Goal of the exercise: Repeat verbatim, and only, the lines of the data below, beginning at the line that contains "Expand the Checkout Page dropdown" and stopping after the line that contains "Click the avatar's head in 3D view".

Dataset records:
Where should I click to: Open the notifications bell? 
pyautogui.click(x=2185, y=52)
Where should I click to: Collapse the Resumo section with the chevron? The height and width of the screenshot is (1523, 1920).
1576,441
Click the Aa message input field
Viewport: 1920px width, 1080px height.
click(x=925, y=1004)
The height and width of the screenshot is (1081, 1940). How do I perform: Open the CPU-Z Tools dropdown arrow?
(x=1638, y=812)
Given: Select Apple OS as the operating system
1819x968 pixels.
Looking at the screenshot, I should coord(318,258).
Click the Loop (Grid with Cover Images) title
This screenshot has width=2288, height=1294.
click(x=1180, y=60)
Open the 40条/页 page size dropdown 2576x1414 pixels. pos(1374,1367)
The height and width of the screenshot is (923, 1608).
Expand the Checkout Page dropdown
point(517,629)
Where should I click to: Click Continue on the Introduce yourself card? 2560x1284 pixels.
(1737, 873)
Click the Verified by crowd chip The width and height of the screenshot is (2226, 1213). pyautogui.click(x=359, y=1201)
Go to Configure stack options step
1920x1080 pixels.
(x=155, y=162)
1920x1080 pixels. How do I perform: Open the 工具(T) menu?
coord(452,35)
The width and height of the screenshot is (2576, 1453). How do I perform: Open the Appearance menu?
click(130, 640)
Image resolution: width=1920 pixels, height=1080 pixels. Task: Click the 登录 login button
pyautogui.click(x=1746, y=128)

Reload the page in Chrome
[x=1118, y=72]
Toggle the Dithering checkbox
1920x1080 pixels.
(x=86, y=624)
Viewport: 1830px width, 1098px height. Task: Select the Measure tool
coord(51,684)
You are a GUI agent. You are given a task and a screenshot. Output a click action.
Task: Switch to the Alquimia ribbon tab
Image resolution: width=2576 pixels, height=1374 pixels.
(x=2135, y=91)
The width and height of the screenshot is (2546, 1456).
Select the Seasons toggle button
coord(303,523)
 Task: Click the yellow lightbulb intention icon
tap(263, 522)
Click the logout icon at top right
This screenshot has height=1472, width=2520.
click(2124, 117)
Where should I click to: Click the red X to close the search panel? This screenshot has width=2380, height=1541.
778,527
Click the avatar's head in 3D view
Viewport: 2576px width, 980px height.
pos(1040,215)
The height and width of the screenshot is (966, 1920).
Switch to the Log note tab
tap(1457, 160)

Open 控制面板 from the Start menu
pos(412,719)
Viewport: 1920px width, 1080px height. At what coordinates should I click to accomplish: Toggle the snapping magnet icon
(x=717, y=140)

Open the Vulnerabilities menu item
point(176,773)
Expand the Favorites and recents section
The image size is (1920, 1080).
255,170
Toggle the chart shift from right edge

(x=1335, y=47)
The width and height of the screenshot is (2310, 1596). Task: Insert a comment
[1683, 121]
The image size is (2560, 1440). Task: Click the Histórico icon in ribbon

Output for this exercise:
Expand the Checkout Page dropdown
point(517,629)
Where should I click to: Click Continue on the Introduce yourself card? 2560x1284 pixels.
(1737, 873)
Click the Verified by crowd chip The width and height of the screenshot is (2226, 1213). pyautogui.click(x=359, y=1201)
Go to Configure stack options step
1920x1080 pixels.
(x=155, y=162)
1920x1080 pixels. How do I perform: Open the 工具(T) menu?
coord(452,35)
The width and height of the screenshot is (2576, 1453). How do I perform: Open the Appearance menu?
click(130, 640)
Image resolution: width=1920 pixels, height=1080 pixels. Task: Click the 登录 login button
pyautogui.click(x=1746, y=128)

Reload the page in Chrome
[x=1118, y=72]
Toggle the Dithering checkbox
1920x1080 pixels.
(x=86, y=624)
Viewport: 1830px width, 1098px height. Task: Select the Measure tool
coord(51,684)
You are a GUI agent. You are given a task and a screenshot. Output a click action.
Task: Switch to the Alquimia ribbon tab
Image resolution: width=2576 pixels, height=1374 pixels.
(x=2135, y=91)
The width and height of the screenshot is (2546, 1456).
Select the Seasons toggle button
coord(303,523)
 Task: Click the yellow lightbulb intention icon
tap(263, 522)
Click the logout icon at top right
This screenshot has height=1472, width=2520.
click(2124, 117)
Where should I click to: Click the red X to close the search panel? This screenshot has width=2380, height=1541.
778,527
Click the avatar's head in 3D view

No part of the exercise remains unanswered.